▶ [SET TASK]
List every line in the entries below that contains the string "size", treating uppercase and lowercase letters as different.

▶ [MATERIAL SUPPLIED]
:::

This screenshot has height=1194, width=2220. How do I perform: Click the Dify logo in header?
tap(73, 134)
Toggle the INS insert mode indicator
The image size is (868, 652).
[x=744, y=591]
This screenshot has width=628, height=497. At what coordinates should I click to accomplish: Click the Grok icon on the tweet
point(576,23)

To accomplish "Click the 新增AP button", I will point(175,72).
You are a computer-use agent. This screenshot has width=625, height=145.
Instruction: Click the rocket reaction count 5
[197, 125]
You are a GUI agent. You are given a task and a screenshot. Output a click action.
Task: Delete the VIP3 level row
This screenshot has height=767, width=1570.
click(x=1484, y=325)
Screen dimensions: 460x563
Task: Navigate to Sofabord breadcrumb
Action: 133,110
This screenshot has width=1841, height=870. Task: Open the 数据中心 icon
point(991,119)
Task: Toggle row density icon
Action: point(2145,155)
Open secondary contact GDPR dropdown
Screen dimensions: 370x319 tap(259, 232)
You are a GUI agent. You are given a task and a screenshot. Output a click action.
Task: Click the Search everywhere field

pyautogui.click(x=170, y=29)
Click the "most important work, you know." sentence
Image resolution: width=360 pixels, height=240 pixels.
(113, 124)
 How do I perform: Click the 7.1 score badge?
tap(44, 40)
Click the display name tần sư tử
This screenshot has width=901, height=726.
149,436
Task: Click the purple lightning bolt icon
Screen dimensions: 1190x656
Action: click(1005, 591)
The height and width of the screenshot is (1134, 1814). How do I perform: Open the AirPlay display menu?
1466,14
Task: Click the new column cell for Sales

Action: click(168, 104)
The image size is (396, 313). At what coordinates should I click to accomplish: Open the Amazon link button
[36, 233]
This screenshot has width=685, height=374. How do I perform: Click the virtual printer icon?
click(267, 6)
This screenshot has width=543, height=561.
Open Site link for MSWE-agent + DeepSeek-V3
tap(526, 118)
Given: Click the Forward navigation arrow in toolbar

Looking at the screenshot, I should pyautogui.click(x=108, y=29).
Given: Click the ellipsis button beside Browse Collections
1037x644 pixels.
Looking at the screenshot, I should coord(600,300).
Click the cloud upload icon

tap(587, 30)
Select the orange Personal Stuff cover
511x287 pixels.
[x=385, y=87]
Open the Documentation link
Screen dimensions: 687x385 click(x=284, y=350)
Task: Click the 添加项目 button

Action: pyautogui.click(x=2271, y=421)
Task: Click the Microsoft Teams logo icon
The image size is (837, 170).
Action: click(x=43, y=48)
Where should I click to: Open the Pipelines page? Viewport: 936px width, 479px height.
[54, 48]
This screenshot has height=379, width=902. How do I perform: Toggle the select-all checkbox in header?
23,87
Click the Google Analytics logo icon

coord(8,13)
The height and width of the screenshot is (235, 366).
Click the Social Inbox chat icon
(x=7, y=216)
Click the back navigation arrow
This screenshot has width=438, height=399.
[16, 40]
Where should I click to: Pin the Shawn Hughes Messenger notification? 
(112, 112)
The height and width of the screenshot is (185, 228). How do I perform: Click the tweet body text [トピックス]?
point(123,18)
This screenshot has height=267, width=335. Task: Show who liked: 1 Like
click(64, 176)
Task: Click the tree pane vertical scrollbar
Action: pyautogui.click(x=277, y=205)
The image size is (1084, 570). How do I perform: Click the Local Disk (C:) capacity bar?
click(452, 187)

:::

▶ [PROBLEM SOLUTION]
The image size is (868, 652).
The image size is (396, 313). At what coordinates should I click to accomplish: Open the Amazon link button
The image size is (837, 170).
The image size is (1084, 570). How do I perform: Click the Local Disk (C:) capacity bar?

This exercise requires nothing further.